[23]

3.2K 210 10
                                    

Dua puluh tiga - malu

[Edited]

Karina meregangkan otot-otot tubuhnya, ia melirik ke jam weker yang tertata rapi di atas nakas dekat kasur. Gadis itu memang selalu bangun pukul lima, selain untuk menunaikan shalat tentu untuk membantu Rika mempersiapkan sarapan karena tidak semua pekerjaan di rumah ini di kerjakan melulu oleh Bi Inem.

"Pagi Kak," sapa Rika sesaat setelah Karina menginjakkan kaki di dapur, dia merasa tenggorokannya kering lalu menyambar satu gelas air putih yang berada di tangan Mama-nya.

"Pagi Ma," balas Karina dan gadis itu memeluk Mama-nya, hal yang selalu ia lakukan tiap pagi.

Karina dan Lukas sudah seminggu berpacaran, kegiatan Osis Lukas yang tidak terlalu padat membuat mereka terus menghabiskan waktu bersama.

Setelah kejadian brownies untuk Zian minggu lalu, Rika bilang kepada Karina kalau Zian mengirimkan sms kepadanya. Sms standar yang berbunyi, "Makasih kuenya Tan, kapan-kapan Zian main kesana lagi."

Rika juga sudah tau mengenai hubungan Karina dan Lukas. Tentu Rika bahagia walaupun dalam hatinya ia tetap mengharapkan kalau Zian-lah yang menjadi pacar anak sulungnya itu. Namun Rika tidak ingin memaksakan kehendak apalagi setelah perlakuan Zian ke Karina belakangan ini yang membuat Karina bersedih.

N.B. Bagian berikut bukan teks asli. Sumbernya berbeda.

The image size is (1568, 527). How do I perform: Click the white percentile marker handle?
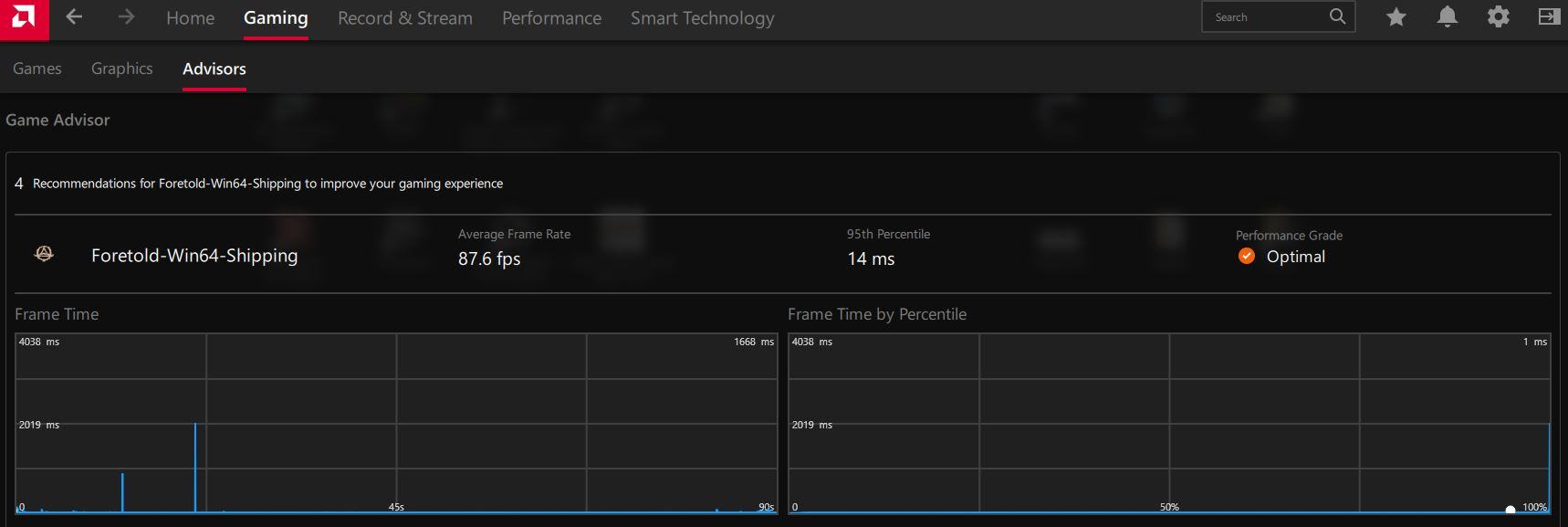[x=1511, y=510]
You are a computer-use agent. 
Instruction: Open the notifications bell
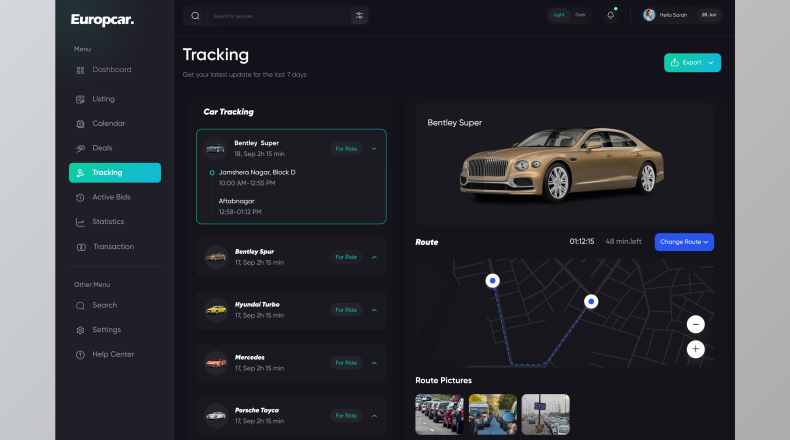click(610, 15)
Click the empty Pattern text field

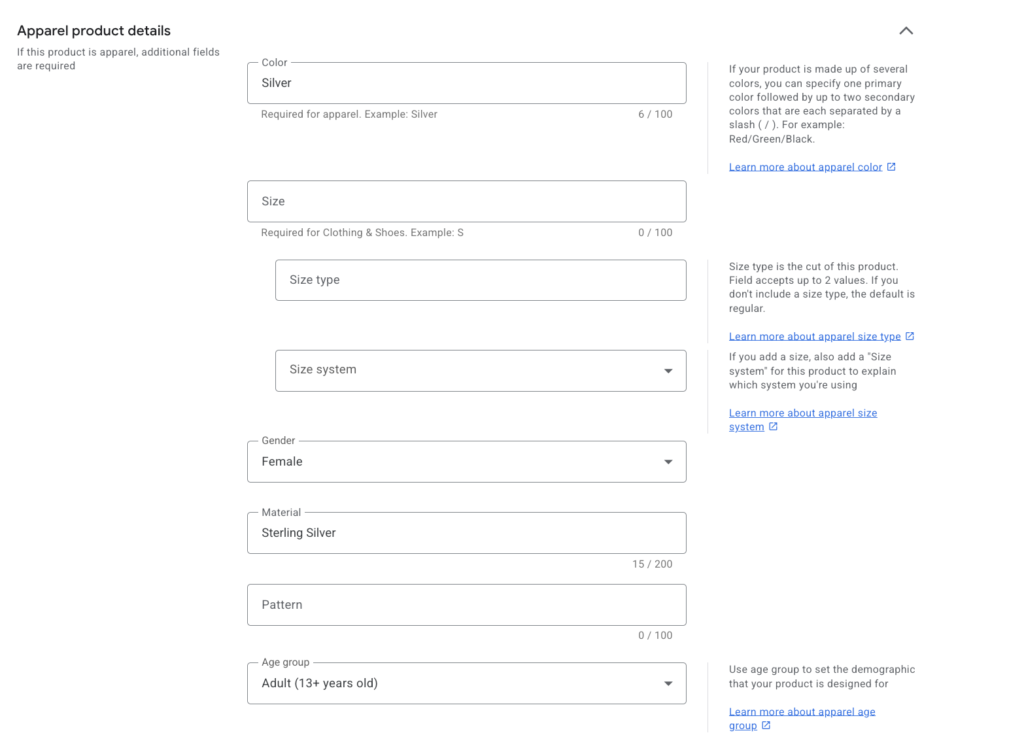(x=467, y=605)
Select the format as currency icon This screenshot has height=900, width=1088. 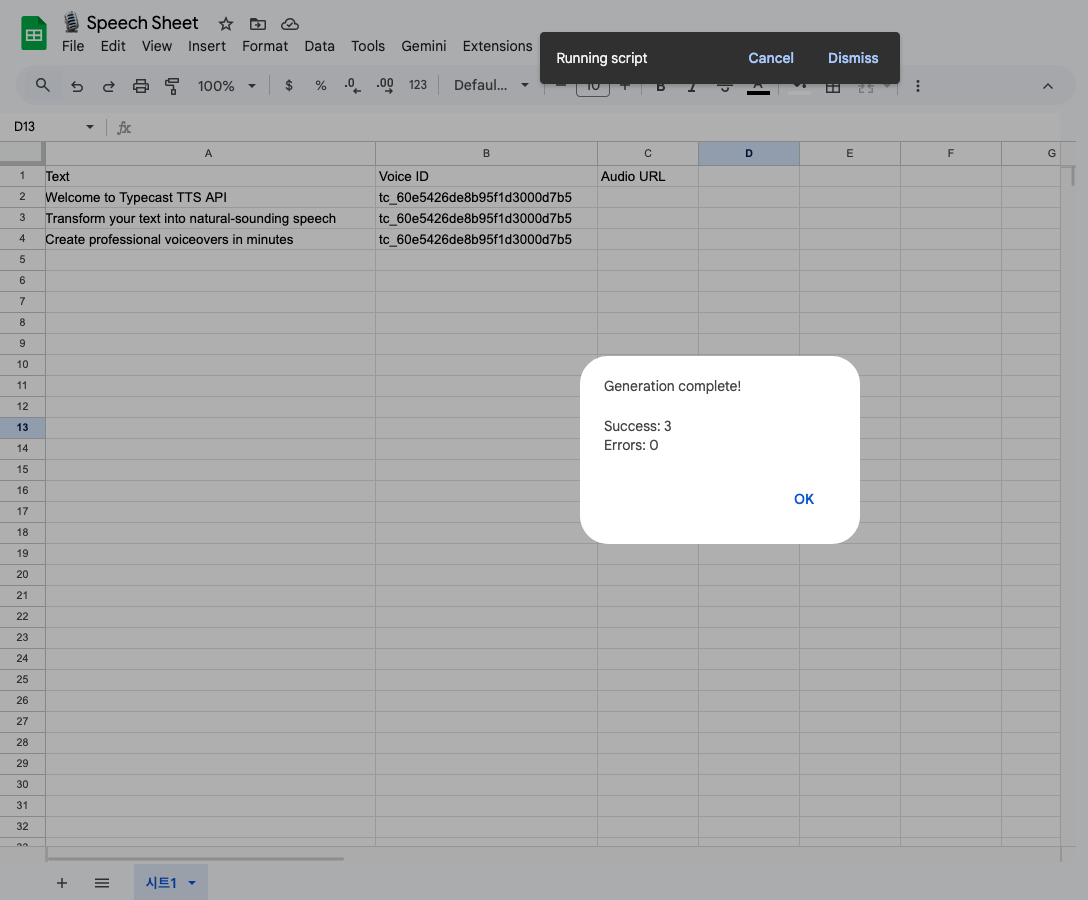289,86
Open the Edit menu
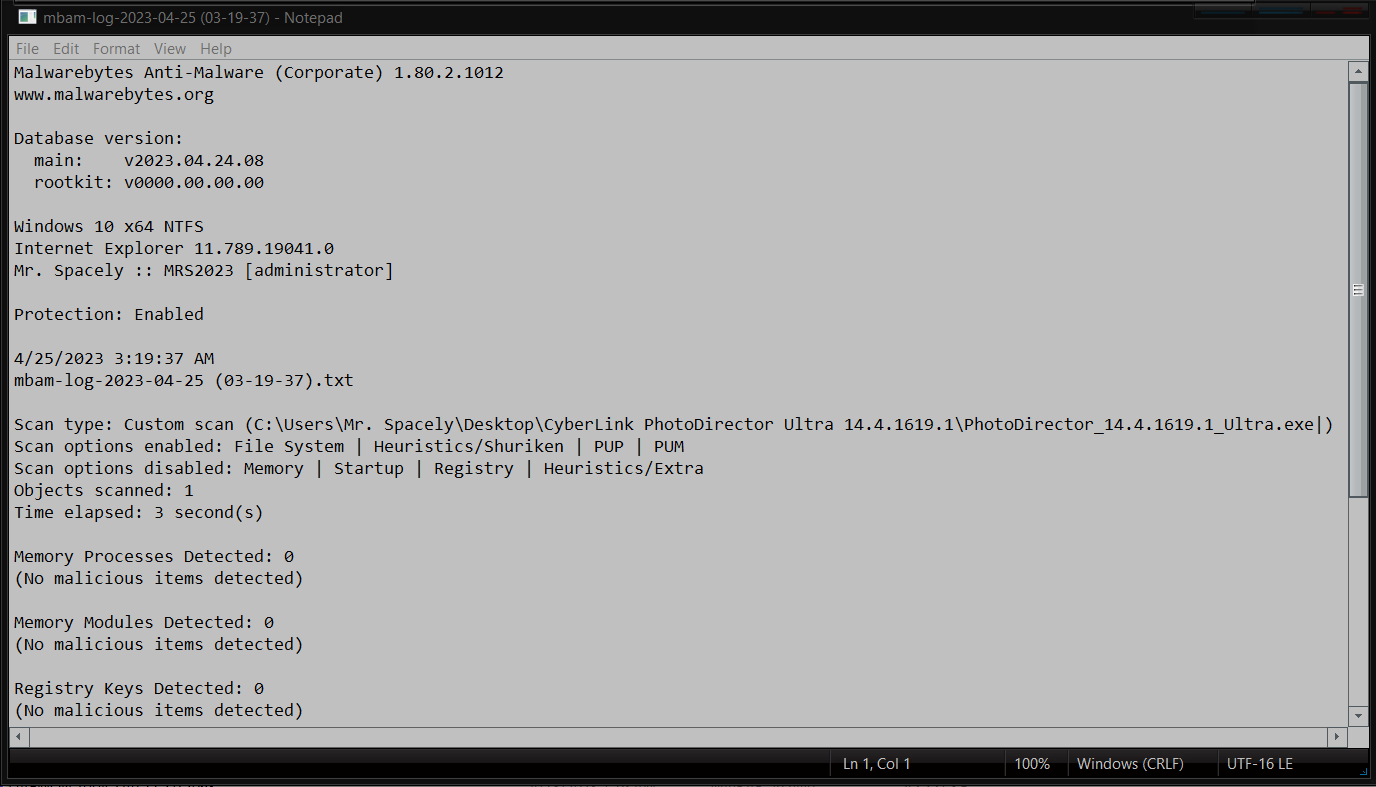The image size is (1376, 787). coord(66,48)
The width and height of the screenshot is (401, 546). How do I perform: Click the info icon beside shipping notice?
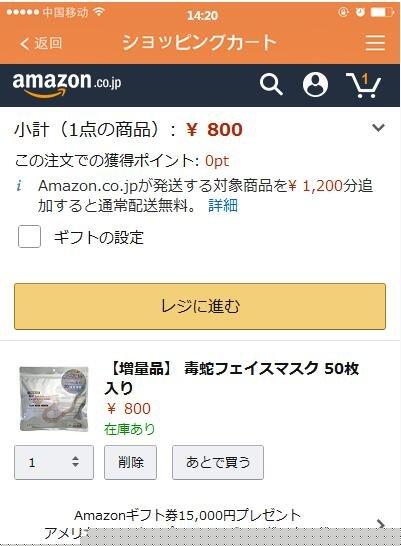coord(19,186)
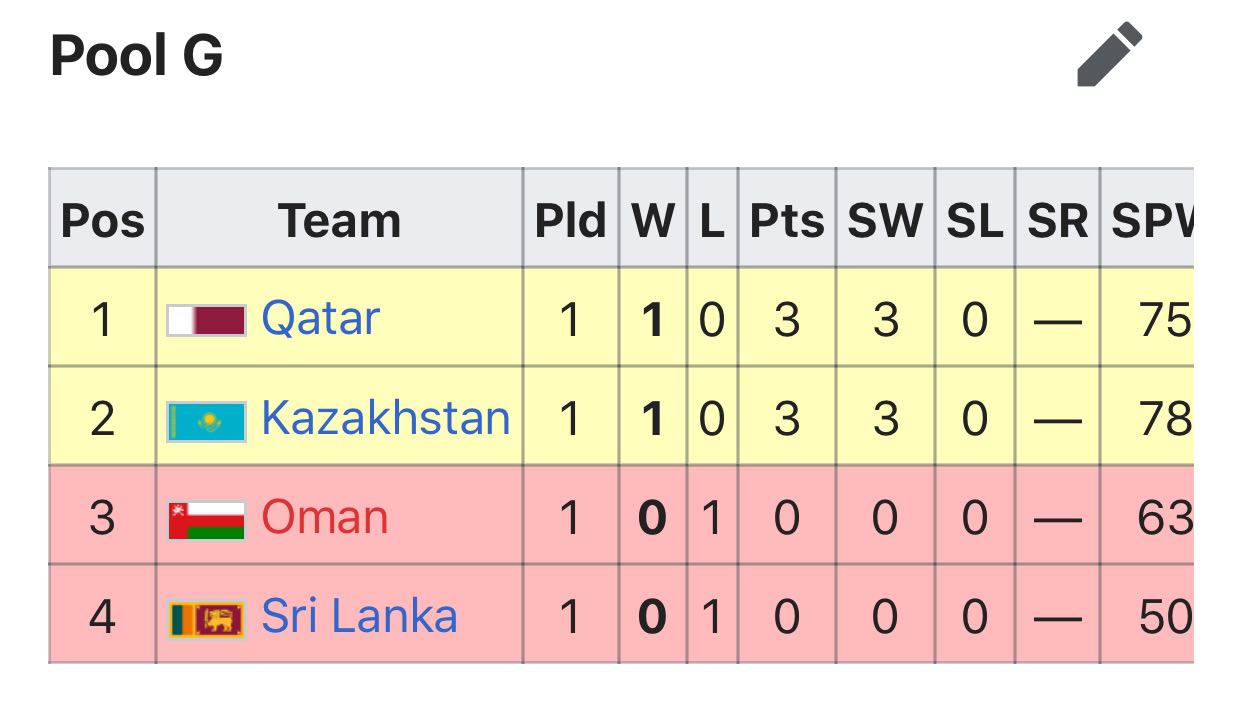Click the pencil edit icon
The width and height of the screenshot is (1242, 715).
point(1110,55)
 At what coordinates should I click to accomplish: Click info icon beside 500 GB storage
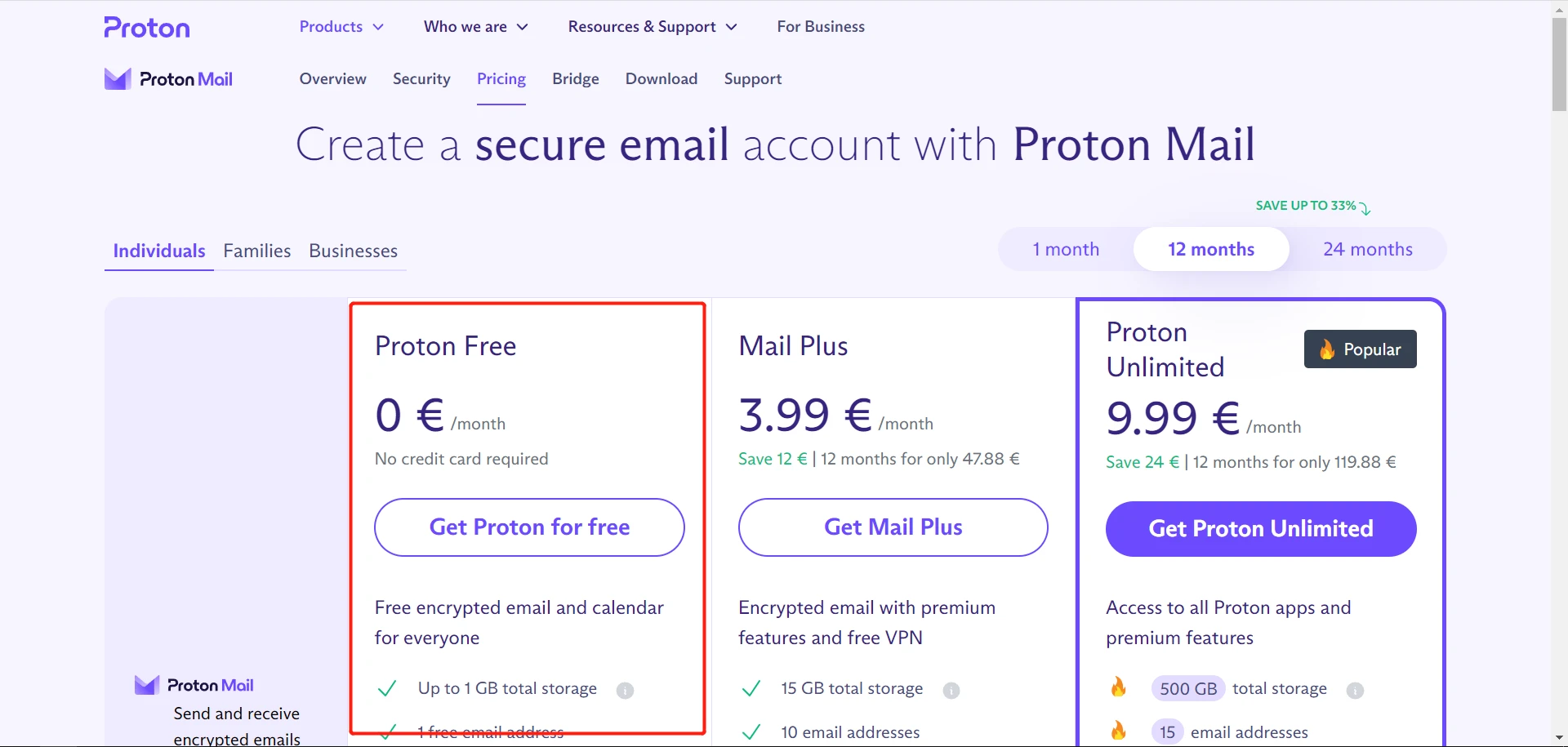[x=1355, y=691]
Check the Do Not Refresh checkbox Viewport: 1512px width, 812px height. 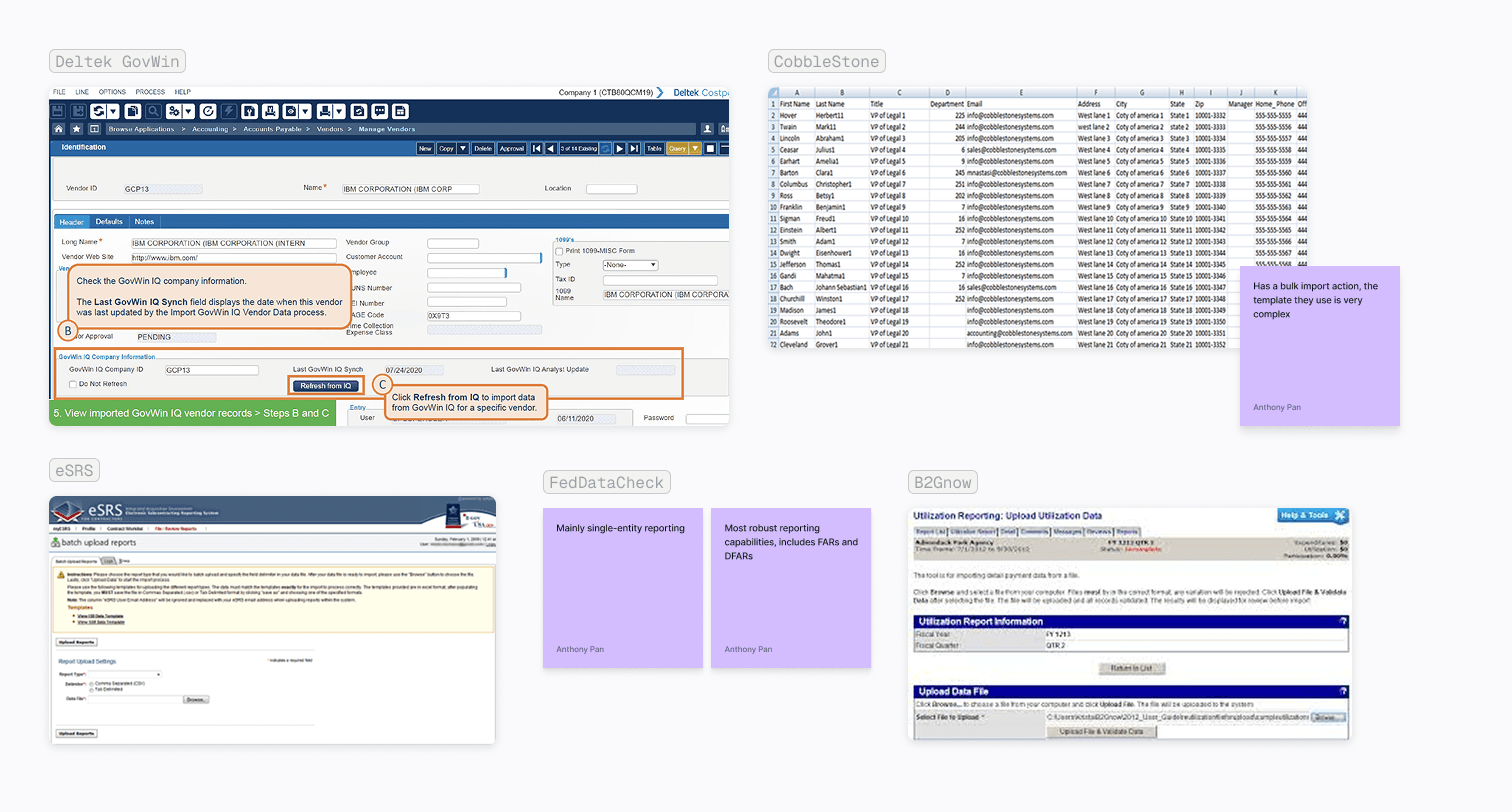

Selain Rika, sahabat-sahabat Karina dan bahkan semua murid Dwinus juga kebanyakan sudah mengetahui tentang hubungan Karina dan wakil ketua Osis itu. Hampir setiap istirahat Lukas menggandeng atau merangkul Karina untuk pergi bersama ke kantin.

Karina masih belum menyadari bahwa selama ini selalu ada orang yang memperhatikan dia saat dengan Lukas, seseorang yang merasa kalau gadisnya telah direbut oleh teman sekelasnya. Namun orang tersebut enggan mencari masalah lain, ia tidak mau memperbesar masalah yang sudah ada diantara dirinya dan Karina yang terjadi sejak beberapa minggu lalu.

"Arin," panggilan Rika menyadarkan Karina yang masih berdiri dengan tatapan kosongnya.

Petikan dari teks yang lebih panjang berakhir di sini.